Os desafios do combate ao trabalho escravo no século XXI
Enviada em 28/10/2018
“Eu vejo o futuro repetir o passado. Eu vejo um museu de grandes novidades.” Nos últimos anos, esses versos da canção “O tempo não para” de Cazuza parecem ganhar um novo espaço na sociedade. Tal constatação deve-se ao constante retorno às práticas anacrônicas como o trabalho análogo à escravidão, o qual assola países de destaque no globo, inclusive o Brasil. Nesse sentido, torna-se importante analisar essa problemática a partir dos desafios econômicos e sociais, a fim de propor soluções.
É válido apontar, em primeiro lugar, o desemprego como o fator da economia responsável por potencializar o trabalho análogo à escravidão. Admitindo o Brasil como um exemplo, é prático notar os impactos da crise econômica que fez, aproximadamente, 14 milhões de desempregados no país nos últimos anos. Apesar da imediata falta de correlação, esse quadro está diretamente ligado ao cerceamento das liberdades do trabalhador, uma vez que, ao encontrar-se sem seu sustento, o indivíduo se torna alheio a falsas promessas dos chamados “gatos”. Tais figuras criam a ilusão da oportunidade de emprego, tornando aqueles que aderem à proposta escravos por dívidas.

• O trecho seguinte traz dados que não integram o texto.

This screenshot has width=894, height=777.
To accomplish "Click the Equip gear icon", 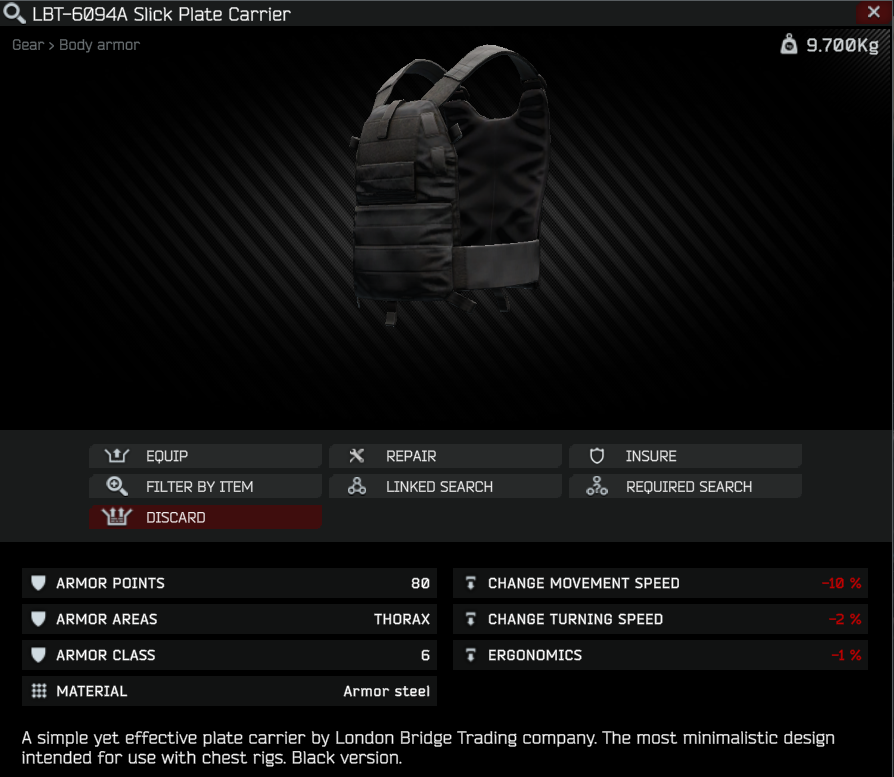I will (117, 456).
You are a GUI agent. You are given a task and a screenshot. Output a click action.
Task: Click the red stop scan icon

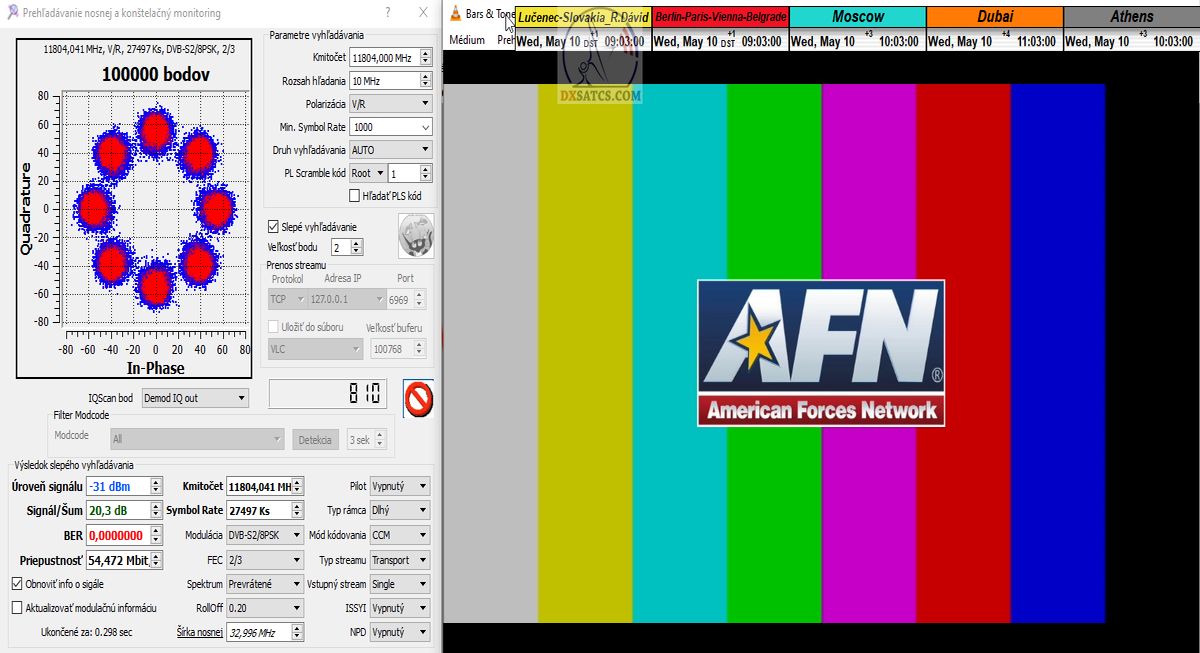418,397
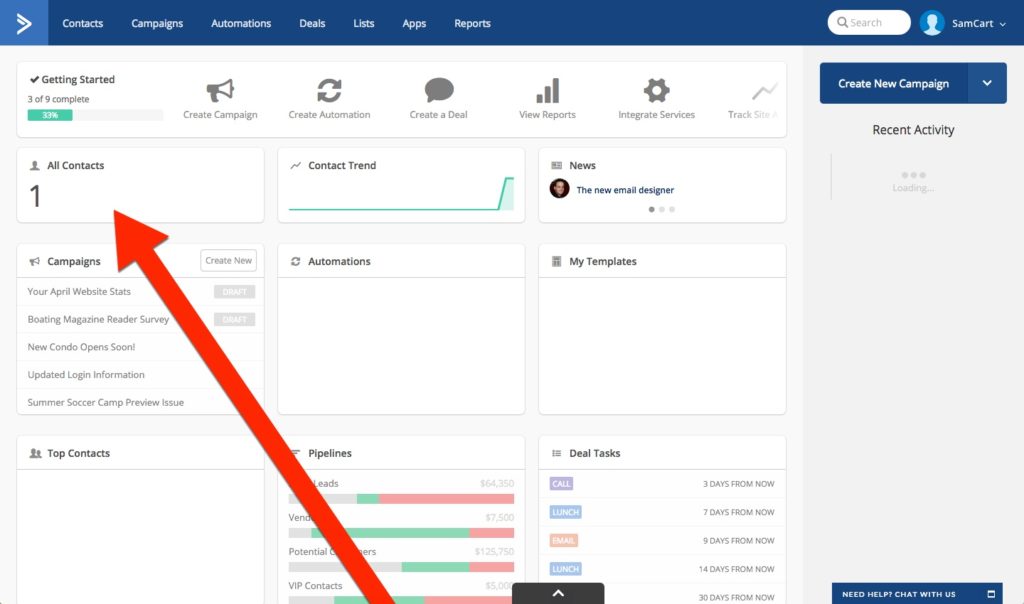Click the Create Automation icon
The width and height of the screenshot is (1024, 604).
point(330,90)
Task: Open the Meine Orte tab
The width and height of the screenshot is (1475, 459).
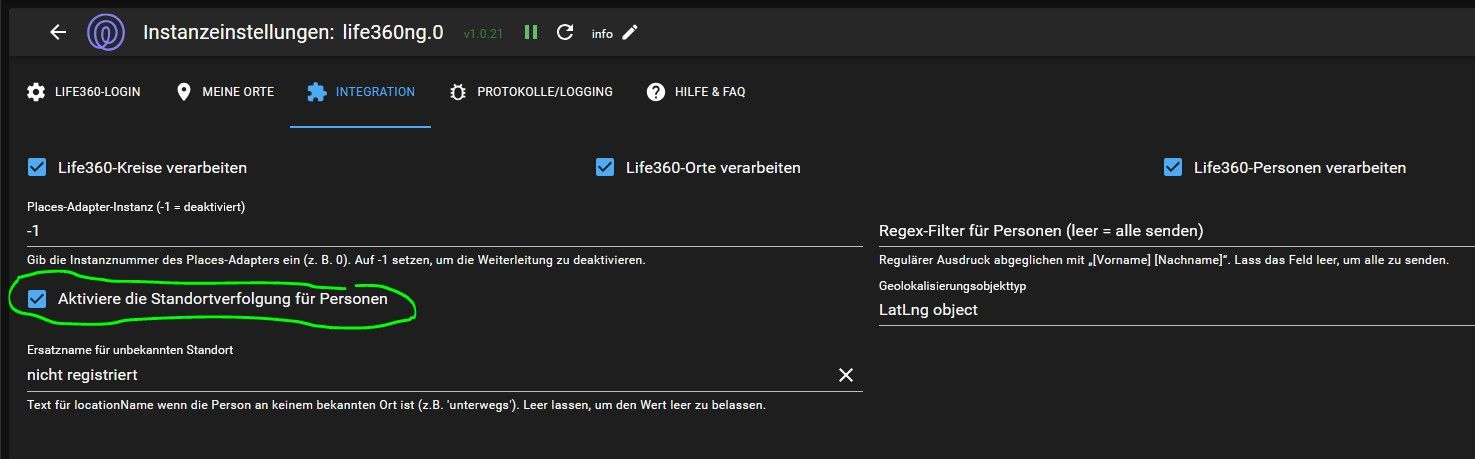Action: (225, 92)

Cabe ressaltar, além disso, a situação dos imigrantes como um grande problema do século XXI associado ao trabalho análogo à escravidão. Buscando alternativas ao cenário crítico dos países de origem, bolivianos, venezuelanos e haitianos atravessam as fronteiras do Brasil, acreditando na possibilidade de mudança. No entanto, a burocracia para a regulamentação de documentos e a aceitação desses indivíduos na sociedade os torna vulneráveis a condições ilegais de trabalho, na medida em que aceitam qualquer condição pela necessidade ou pela dificuldade de comunicação.
Fica claro, portanto, que a história se repete em meio a dificuldade de contorna-la. Logo, para alterar essa realidade, o Ministério do Trabalho pode criar propagandas engajadas na informação ao trabalhador sobre a necessidade de ele denunciar contratadores como os “gatos”. A fim de torna-lo alerta acerca de propostas duvidosas. Ademais, a regulamentação dos imigrantes, por meio de vistos, passes e estudo do português, feita por órgãos responsáveis, é importante. Para que, assim, o indivíduo não fique alheio a oportunidades ilegais.